Collected data entries:
- Opening Delimiter -
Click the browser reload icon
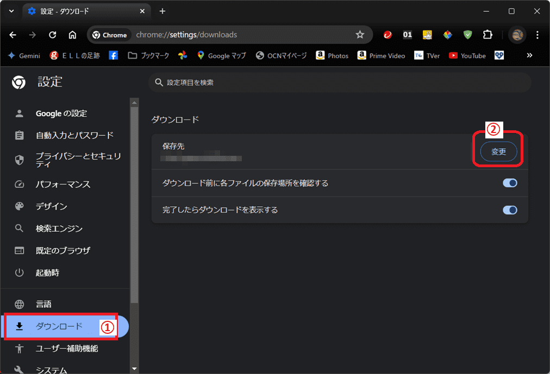 click(53, 35)
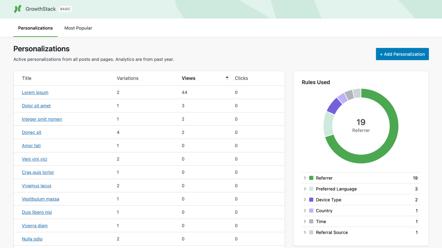Click the Clicks column header

(x=241, y=78)
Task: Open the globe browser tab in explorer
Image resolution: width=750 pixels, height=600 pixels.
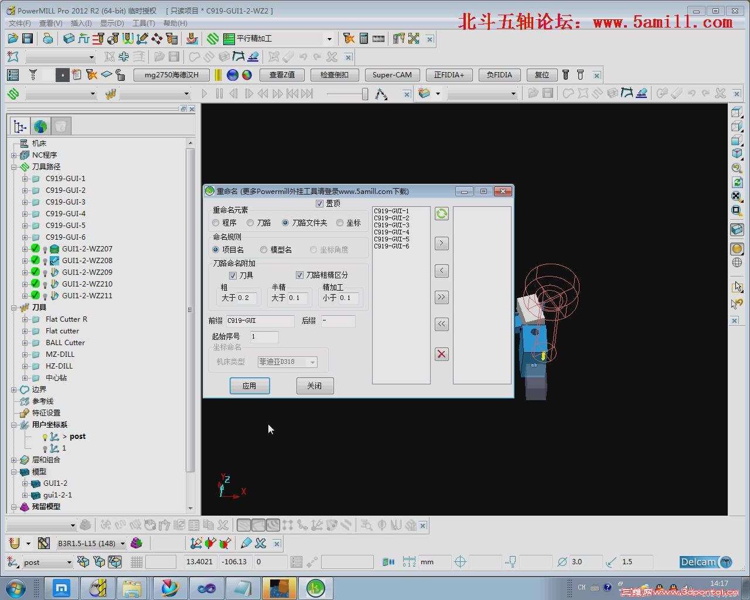Action: pyautogui.click(x=40, y=126)
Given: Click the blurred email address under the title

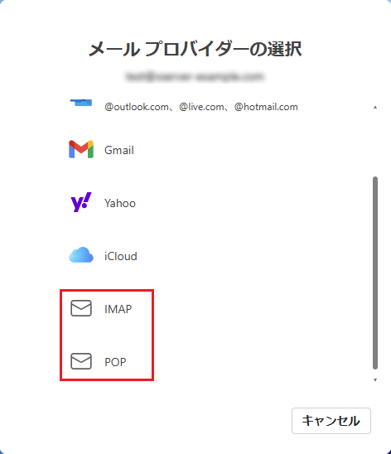Looking at the screenshot, I should click(x=196, y=76).
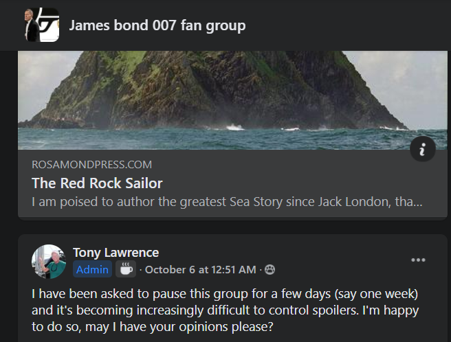This screenshot has width=451, height=342.
Task: Open Tony Lawrence's profile name link
Action: [116, 253]
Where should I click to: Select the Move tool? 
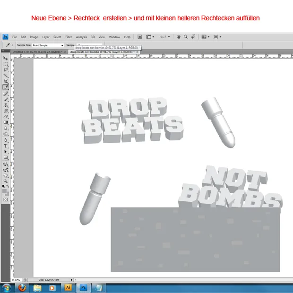[6, 59]
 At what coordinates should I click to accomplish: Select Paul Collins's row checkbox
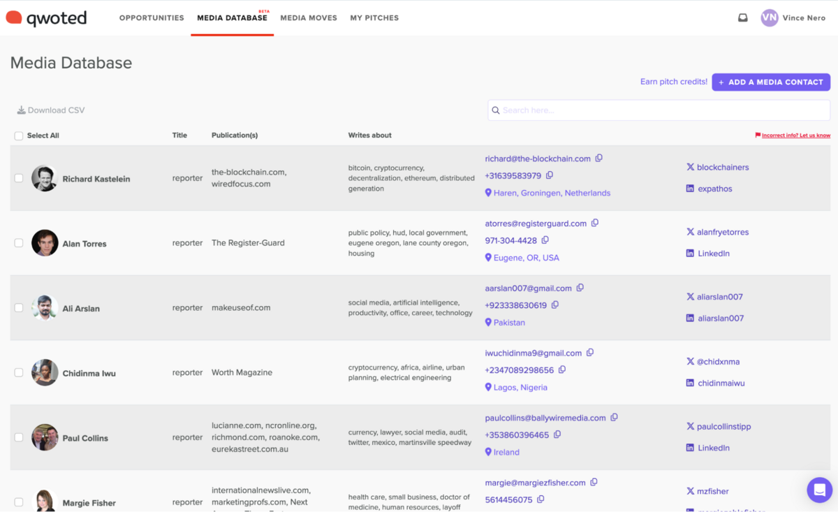(x=19, y=438)
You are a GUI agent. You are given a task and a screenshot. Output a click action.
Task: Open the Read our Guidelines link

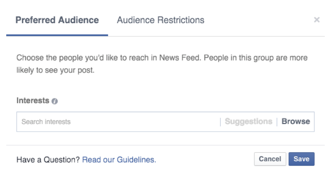point(119,159)
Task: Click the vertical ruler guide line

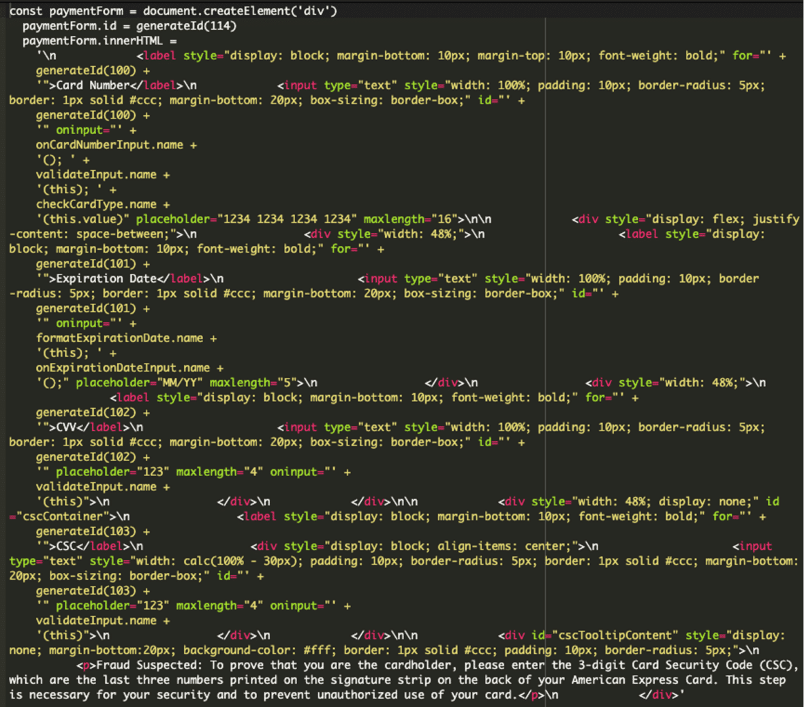Action: [544, 272]
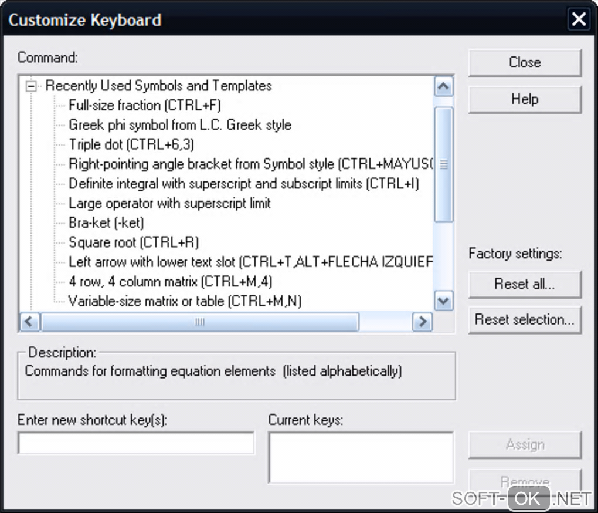Click the horizontal scroll left arrow

[30, 322]
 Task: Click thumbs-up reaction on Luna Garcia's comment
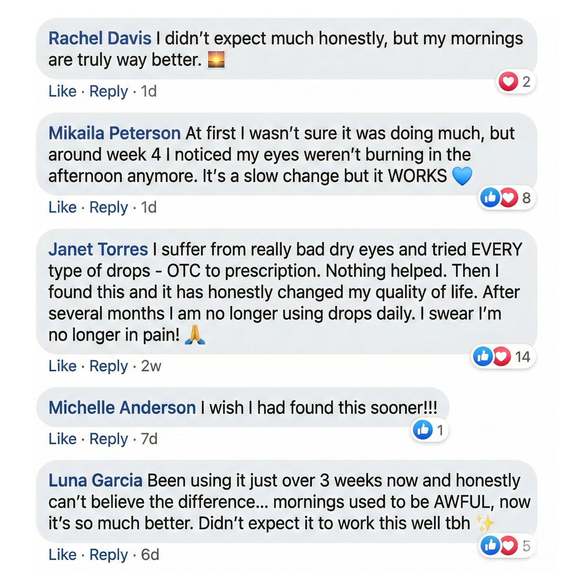490,546
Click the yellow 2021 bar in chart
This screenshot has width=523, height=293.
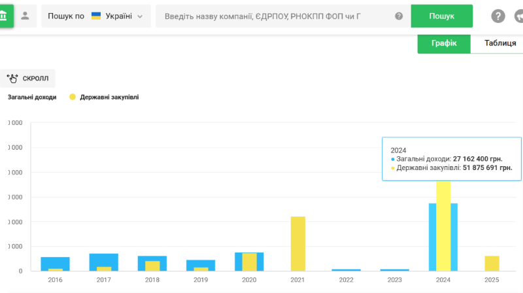[x=297, y=243]
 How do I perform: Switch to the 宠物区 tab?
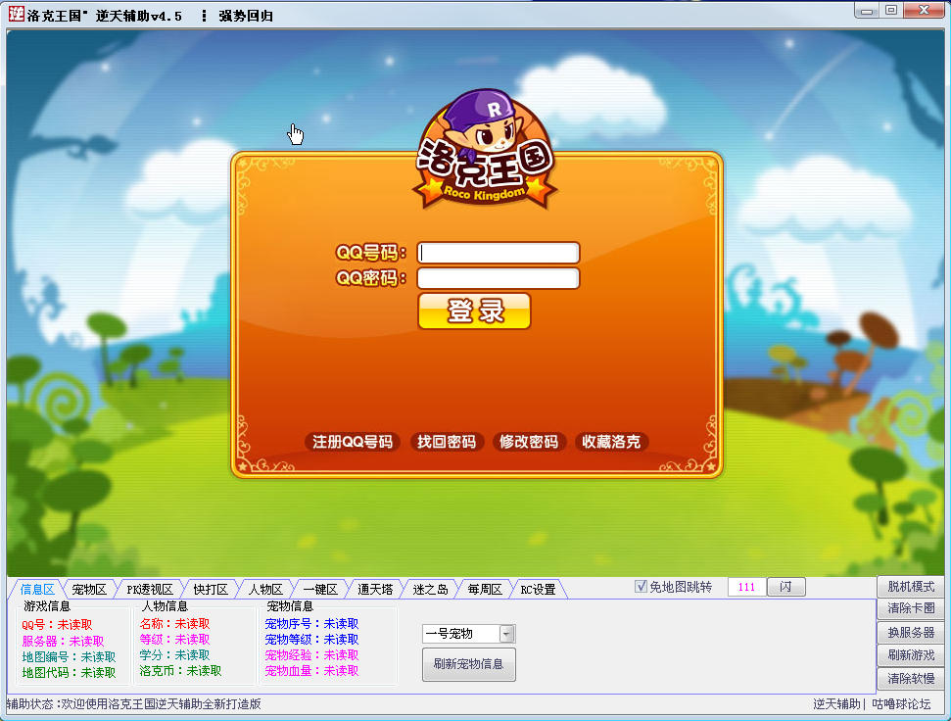87,588
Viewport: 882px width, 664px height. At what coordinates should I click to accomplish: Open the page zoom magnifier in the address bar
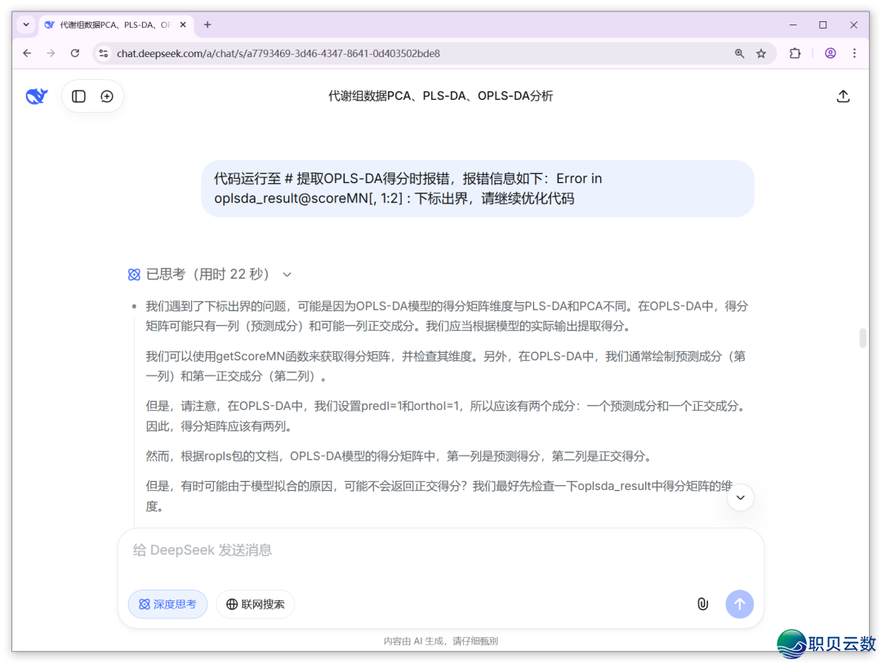pyautogui.click(x=739, y=52)
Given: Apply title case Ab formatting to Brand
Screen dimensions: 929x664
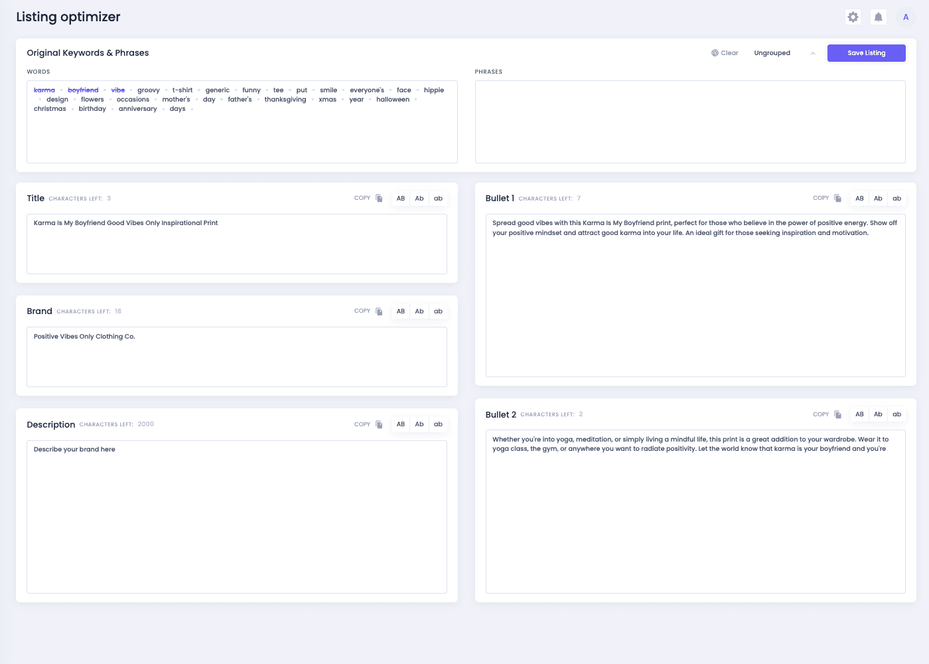Looking at the screenshot, I should pyautogui.click(x=419, y=311).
- Closing Delimiter -
■ WHAT THIS TASK INVOLVES
If the records contain pictures, skip them, and transcribe exactly every line from the one with "How do I perform: Switch to the 宠物区 tab?" through the last line.

■ YOUR RESPONSE
 How do I perform: Switch to the 宠物区 tab?
87,588
Viewport: 882px width, 664px height. At what coordinates should I click to accomplish: Open the page zoom magnifier in the address bar
pyautogui.click(x=739, y=52)
Given: Apply title case Ab formatting to Brand
Screen dimensions: 929x664
Looking at the screenshot, I should pyautogui.click(x=419, y=311).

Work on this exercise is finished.